Occlusion space is a layer that covers the document. Additions in the occlusion space can obscure the text, so semi-transparent and impermanent elements are appropriate to maintain document legibility. In an analog setting, the occlusion space is often used with physical additions such as sticky notes. This space can be accessed in multiple ways, but the underlying function of the space tends to be information that is needed in the moment, but not on a continual basis. We demonstrate how to interact with this space by using tool tips that show the definitions of words on demand. Most of the techniques we demonstrate in this paper could be taken from one of the other spaces and placed into occlusion space, the question of permanence or impermanence will be a decision that rests with the designer.
Canvas space is a concept that we could loosely attribute to the desk that a printed book is placed on or the space outside a page of text taped on a whiteboard. When we move to a digital representation of the book, the canvas space could be infinitely expandable allowing for the insertion of larger interactive elements. We have chosen to demonstrate how linguistic analysis could lead to automatic insertion of images, figures, and tables within the canvas space. It is important to note that external images could also be inserted in this space as Cheema et al. propose in AnnotateVis [Cheema 2016].
= = = =
Please answer these questions using the passage on occlusion and canvas space:
1. In an analog setting, what physical additions is occlusion space often used with?
2. What do the tool tips in the demonstration show?
3. According to the text, what do Cheema et al. propose inserting into canvas space?
The data comes from a different source than the passage.

§ **SOURCE MATERIAL**
= = = =
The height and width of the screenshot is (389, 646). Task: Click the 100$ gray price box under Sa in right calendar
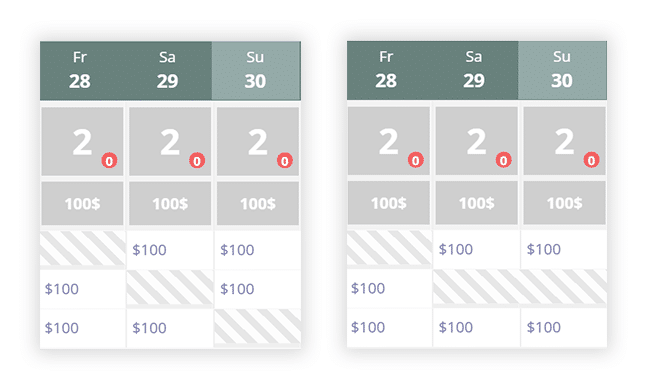point(477,203)
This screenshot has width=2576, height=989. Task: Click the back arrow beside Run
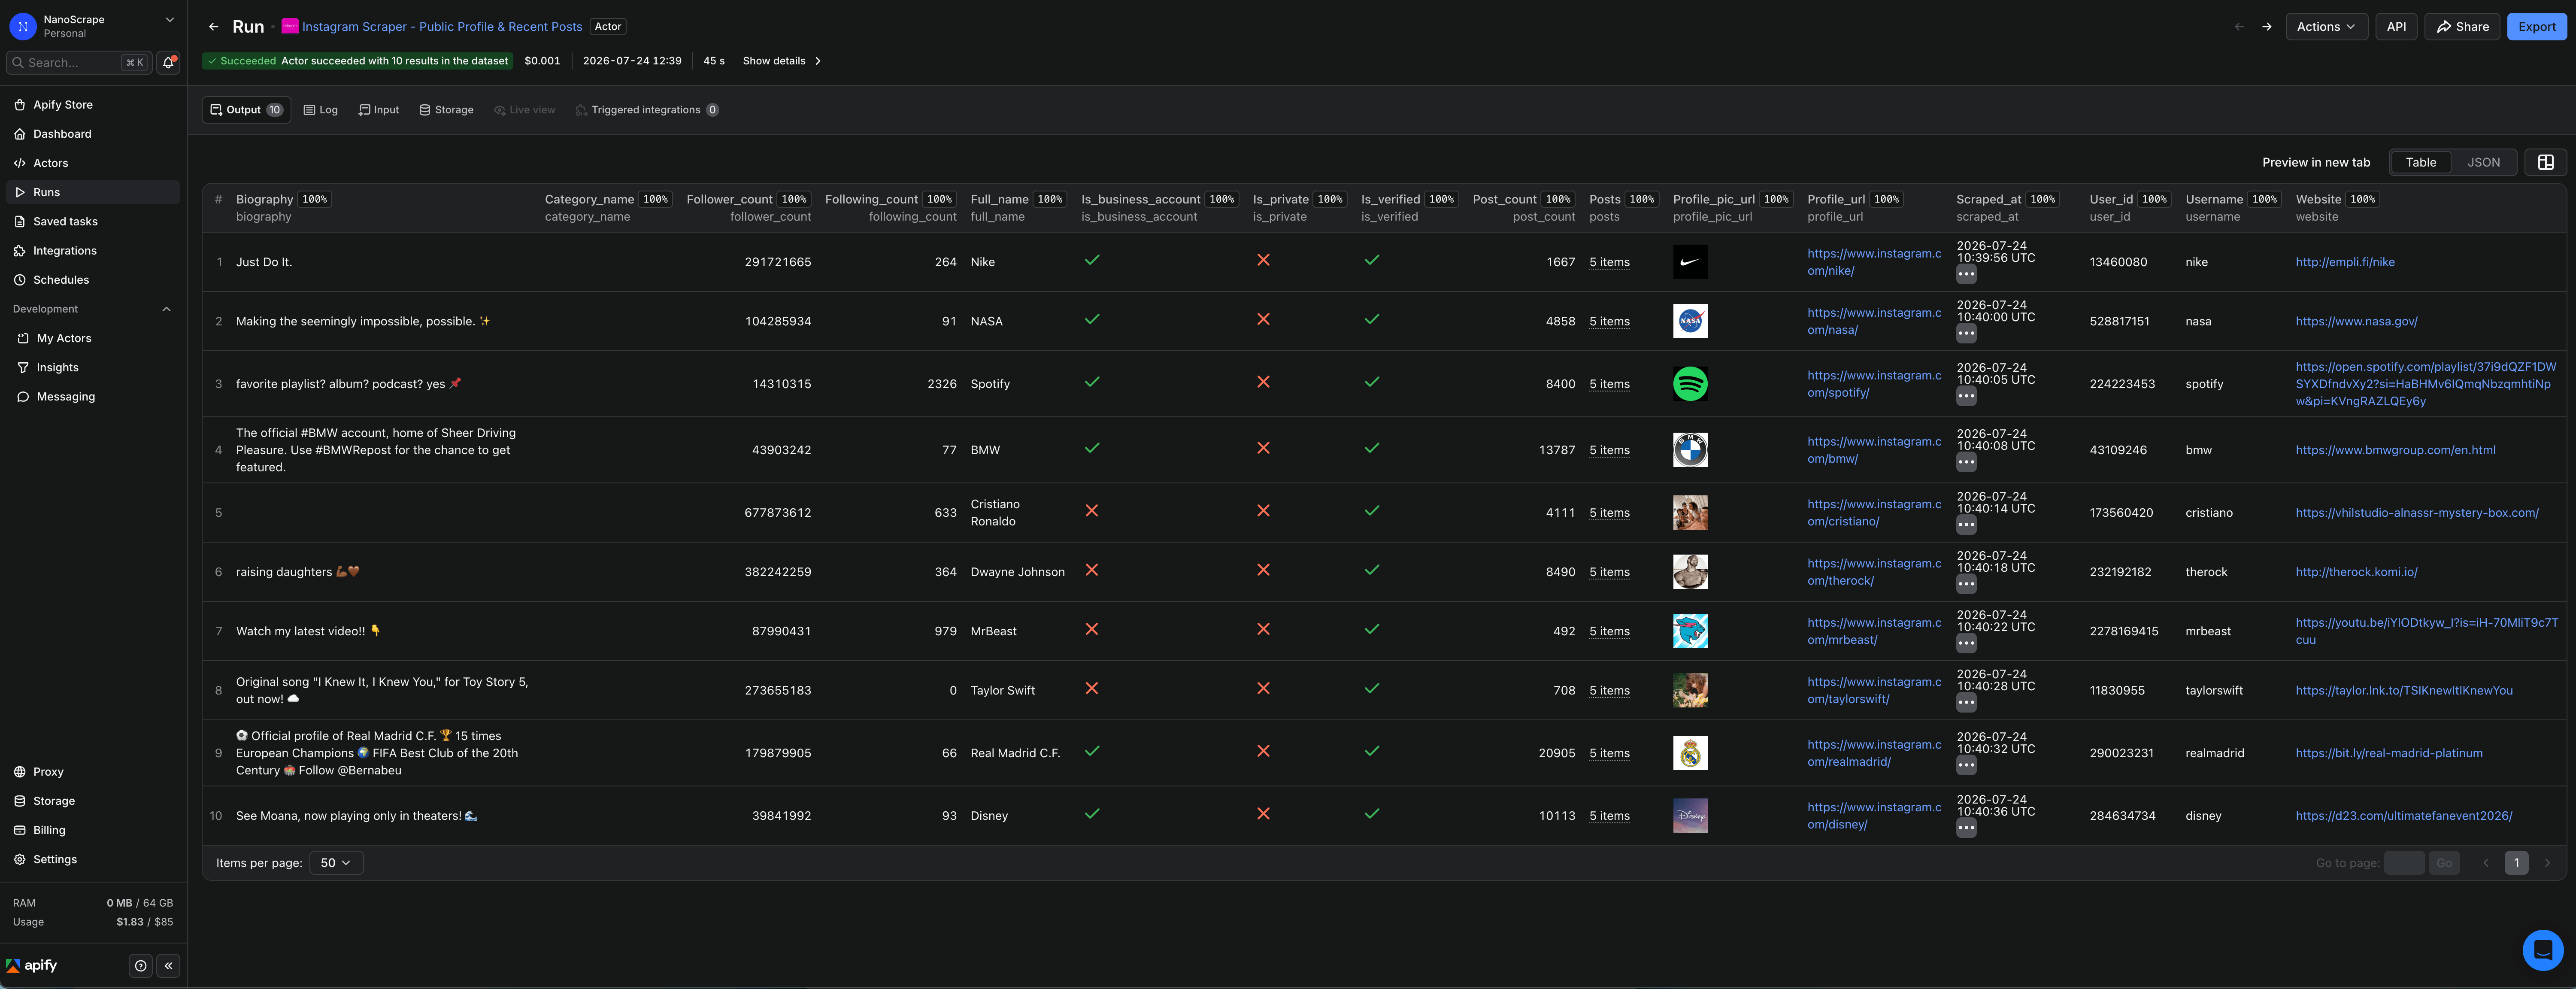[213, 27]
= = = =
§ **SOLUTION**
1. Sticky notes.
2. The definitions of words, on demand.
3. External images.